Unplug with Family Game Day

When it comes to games, pick one that’s too complex and younger players may get frustrated and opt out. Pick one that’s too luck-based and the game can get boring quickly. For other activities, physical ability and just plain life experience and knowledge can be a barrier to fun. 

We tested dozens of indoor and outdoor games to find ones with just enough depth and just enough luck to keep your family looking forward to the next round and the kids engaged. And we threw in some puzzles as well. We didn’t include recommended ages because that can vary wildly. You know what your kids can handle.

When to take it inside: In the two-level Mountains Out of Molehills (The Op Games), players first draft directional cards and then play them in sequence to move moles in the underground area. The space where each mole finishes its move causes a corresponding bump above ground, increasing the size of the molehill there. Large hills can mean big points – but going too high causes them to topple and increase the size of neighboring molehills.  

Some adults may remember Jarts, that now-notorious game that was banned because of the dangers of throwing things that have heavy metal tips. Well, safer versions are now available including Lawn Darts (Funsparks), which glow in the dark so the fun can continue after the sun goes down. 

Try Kubb (available from multiple manufacturers). It’s a bit oversimplifying to say that it’s all about throwing batons to knock over wooden blocks but that’s the essence of this lawn game. That some say date back to Viking times but is more likely to have been launched in the 1980s. 
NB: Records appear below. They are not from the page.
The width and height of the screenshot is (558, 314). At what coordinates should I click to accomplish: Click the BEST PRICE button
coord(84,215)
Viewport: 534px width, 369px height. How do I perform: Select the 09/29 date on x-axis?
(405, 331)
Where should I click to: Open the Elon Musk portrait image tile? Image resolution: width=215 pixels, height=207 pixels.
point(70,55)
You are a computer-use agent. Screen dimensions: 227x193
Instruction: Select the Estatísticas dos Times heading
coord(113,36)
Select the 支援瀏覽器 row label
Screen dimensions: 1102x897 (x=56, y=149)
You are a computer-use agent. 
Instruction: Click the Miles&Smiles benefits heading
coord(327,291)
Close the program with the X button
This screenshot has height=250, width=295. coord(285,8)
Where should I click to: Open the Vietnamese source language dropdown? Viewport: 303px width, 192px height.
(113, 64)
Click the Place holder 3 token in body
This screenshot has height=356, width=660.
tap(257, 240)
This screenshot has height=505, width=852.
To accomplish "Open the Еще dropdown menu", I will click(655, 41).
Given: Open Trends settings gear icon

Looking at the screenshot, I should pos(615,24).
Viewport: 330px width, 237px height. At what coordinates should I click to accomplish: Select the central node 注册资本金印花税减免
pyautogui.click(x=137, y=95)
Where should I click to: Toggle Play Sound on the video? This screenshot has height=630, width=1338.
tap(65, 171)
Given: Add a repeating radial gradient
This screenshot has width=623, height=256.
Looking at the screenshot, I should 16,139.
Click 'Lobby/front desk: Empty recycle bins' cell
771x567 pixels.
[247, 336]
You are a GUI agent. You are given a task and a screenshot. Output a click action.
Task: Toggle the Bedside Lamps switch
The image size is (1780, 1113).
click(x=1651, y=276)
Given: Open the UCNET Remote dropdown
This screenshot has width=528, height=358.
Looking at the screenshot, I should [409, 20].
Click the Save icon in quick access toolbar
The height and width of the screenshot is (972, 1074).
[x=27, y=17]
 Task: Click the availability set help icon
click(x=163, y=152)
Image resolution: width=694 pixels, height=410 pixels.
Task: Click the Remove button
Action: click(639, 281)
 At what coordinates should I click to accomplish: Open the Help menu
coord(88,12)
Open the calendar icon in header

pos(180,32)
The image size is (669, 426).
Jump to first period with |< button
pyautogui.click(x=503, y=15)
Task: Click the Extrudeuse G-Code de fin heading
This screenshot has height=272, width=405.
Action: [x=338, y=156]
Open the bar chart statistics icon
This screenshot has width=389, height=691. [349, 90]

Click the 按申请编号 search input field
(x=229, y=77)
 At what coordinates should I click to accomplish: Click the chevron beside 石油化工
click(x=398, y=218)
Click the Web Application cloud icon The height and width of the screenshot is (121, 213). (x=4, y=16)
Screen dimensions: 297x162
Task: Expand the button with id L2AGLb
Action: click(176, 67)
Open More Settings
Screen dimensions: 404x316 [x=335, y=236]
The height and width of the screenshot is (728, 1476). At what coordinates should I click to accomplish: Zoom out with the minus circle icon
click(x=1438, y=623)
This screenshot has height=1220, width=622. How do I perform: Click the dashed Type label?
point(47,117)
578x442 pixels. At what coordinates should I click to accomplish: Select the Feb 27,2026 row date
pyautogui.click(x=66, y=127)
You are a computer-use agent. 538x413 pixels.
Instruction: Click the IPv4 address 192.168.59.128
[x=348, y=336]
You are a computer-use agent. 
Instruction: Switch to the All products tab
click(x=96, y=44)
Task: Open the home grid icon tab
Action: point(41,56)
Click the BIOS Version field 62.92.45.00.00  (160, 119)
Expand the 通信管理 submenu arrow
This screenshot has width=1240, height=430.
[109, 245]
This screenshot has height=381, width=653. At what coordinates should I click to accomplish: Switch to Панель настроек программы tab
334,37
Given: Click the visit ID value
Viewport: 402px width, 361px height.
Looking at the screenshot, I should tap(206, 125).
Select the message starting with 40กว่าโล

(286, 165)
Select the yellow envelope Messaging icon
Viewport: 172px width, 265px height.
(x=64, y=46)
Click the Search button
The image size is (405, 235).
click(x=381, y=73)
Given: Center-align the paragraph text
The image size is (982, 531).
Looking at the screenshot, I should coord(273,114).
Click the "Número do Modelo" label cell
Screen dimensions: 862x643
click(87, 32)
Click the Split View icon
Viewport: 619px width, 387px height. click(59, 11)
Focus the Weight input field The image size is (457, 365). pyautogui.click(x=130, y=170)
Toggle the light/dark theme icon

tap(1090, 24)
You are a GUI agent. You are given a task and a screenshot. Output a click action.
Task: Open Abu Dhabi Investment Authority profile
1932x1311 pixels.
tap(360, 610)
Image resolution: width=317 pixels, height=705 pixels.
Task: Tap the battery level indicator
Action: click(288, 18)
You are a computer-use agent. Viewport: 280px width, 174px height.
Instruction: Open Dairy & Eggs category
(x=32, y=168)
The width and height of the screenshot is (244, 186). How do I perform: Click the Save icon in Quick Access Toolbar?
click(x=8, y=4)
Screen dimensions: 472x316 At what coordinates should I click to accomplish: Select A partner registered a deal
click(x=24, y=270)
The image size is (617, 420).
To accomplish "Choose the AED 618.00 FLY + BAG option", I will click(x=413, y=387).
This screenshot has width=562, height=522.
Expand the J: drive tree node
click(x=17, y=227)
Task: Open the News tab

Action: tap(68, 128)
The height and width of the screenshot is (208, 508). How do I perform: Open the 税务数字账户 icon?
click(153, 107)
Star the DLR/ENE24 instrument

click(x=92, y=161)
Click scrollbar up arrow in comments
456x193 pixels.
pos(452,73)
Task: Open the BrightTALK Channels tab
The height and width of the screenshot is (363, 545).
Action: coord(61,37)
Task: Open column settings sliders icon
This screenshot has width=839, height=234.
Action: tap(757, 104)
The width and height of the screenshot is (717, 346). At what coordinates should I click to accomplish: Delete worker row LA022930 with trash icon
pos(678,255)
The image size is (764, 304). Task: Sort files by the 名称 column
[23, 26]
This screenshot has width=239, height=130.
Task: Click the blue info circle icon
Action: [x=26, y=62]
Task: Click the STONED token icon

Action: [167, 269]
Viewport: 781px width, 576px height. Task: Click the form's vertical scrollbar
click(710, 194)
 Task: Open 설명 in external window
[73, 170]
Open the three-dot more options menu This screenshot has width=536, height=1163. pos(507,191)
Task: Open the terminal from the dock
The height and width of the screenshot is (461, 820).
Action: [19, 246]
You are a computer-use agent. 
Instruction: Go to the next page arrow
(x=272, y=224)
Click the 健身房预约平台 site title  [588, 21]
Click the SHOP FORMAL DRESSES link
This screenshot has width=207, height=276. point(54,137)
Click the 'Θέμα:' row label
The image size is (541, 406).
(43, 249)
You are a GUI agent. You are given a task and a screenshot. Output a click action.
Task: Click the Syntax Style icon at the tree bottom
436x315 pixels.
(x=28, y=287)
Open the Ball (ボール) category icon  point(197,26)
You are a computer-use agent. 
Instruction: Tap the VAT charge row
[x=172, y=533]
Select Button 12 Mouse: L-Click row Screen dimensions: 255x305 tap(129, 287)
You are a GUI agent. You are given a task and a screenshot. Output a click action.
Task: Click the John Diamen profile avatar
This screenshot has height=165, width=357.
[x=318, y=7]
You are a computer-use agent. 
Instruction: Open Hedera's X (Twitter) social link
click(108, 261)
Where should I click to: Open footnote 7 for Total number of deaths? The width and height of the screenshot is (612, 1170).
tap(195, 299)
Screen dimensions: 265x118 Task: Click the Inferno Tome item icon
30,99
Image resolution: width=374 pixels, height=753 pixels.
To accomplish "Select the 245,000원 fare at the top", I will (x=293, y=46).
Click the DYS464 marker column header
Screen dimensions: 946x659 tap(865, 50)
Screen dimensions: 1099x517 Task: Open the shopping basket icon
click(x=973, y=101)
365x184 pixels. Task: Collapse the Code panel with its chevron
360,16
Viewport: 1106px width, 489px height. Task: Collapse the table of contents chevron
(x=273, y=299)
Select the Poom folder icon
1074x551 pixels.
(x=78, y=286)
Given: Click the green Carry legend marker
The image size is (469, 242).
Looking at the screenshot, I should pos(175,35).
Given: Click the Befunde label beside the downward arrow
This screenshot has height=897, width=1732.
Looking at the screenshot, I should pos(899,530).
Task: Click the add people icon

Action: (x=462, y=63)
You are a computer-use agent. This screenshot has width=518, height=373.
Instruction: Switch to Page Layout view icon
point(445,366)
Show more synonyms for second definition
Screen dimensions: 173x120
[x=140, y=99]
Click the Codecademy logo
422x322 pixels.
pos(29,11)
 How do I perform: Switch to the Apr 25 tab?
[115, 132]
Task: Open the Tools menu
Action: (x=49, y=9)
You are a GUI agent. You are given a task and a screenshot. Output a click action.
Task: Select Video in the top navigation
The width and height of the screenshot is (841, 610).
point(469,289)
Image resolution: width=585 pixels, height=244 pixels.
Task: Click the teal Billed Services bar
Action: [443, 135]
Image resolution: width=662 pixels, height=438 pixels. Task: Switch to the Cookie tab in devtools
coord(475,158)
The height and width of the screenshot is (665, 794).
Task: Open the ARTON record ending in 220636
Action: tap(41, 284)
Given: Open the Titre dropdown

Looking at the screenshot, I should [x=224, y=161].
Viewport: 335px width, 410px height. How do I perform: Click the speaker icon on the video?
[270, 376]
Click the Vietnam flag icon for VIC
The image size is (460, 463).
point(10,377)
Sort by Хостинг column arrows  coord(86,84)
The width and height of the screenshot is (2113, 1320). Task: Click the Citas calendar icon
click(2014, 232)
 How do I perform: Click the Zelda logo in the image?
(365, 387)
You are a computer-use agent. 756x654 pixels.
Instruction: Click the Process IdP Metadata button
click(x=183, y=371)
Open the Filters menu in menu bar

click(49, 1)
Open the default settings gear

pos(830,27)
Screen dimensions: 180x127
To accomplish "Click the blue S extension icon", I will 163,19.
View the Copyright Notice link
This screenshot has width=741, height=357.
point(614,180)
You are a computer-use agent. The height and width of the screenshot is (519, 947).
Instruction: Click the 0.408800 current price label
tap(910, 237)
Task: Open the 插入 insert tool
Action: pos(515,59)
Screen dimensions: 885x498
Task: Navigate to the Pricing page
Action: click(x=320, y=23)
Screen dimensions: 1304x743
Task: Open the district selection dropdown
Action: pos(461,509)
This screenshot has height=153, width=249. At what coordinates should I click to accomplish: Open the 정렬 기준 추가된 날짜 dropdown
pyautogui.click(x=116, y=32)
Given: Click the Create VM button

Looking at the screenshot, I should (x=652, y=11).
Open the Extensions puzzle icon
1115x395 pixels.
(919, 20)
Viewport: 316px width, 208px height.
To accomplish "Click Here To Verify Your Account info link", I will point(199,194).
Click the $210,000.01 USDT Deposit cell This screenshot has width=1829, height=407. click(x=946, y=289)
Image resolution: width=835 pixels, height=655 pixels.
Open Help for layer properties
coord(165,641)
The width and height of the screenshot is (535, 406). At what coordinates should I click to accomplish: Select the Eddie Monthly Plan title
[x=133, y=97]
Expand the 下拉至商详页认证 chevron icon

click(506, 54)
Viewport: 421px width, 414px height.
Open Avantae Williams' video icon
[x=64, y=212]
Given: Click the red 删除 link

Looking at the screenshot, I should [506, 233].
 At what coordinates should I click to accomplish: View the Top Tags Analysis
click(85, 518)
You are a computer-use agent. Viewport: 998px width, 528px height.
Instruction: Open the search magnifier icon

What to take it inside: Fairy Tile (iello) is a surprisingly strategic game in which you add land tiles to a kingdom map and move a princess, a knight, and a dragon in order to match criteria on story cards. But while you are trying to get the princess and the dragon to meet in the forest, your opponent may be working to get the knight and the dragon to both be on a mountain. As with chess, each of the characters moves differently so your move or additional tile may throw off your opponent’s plans. .

In another terrific tile-laying game, Shifting Stones (Gamewright), the setup is simple: A grid of nine two-sided squares of various colors is laid out and each player is given a quartet of cards with patterns on them. The goal is to match the patterns to those on the board by flipping and/or swapping tiles. The catch is that a flip or a swap will cost you one of your cards. And more challenging patterns yield more points.

The goal of Mass Transit (Calliope Games) is to get a batch of commuters home. You do that, cooperatively, by playing cards that can either extend the routes – whether by bus, boat, or train – or allow you to walk to stations along those routes. Once there, strategic choices need to be made to make sure that you get everyone to their destinations. Warning: You’ll likely not get everyone home on your first game or two. But with a fifteen-minute-or-so playing time, it’s easy to say, “Let’s try again.”

Who wins is kind of beside the point in Galaxy Trucker (Czech Games Edition). In this two-part game, the fun comes from, in the first half, quickly cobbling together a ship from random parts and then, in the second, seeing what happens to your spacecraft when various calamities befall it. Forgot to put a shield on your starboard side? That could be a problem when you encounter a meteor storm. Low on engine strength? Your opponent may fly past you and claim bonuses. On the other hand, if you loaded up on crew quarters during the frantic building of your ship, you may have enough people on board to take over an abandoned space station for a reward. A big plus is the game is scalable: You can play a simple game or go for three rounds with increasingly larger ships – and greater obstacles and treasures.

Prefer puzzles? Ravensburger has a terrific line of options ranging from 24 pieces up to a thousand. The latter’s Villainous line celebrates Disney baddies, with individual puzzles dedicated to Maleficent, Jafar, Scar and more. And for 3D challenges, your team can build replicas of the Chrysler Building, Big Ben, and the Eiffel Tower.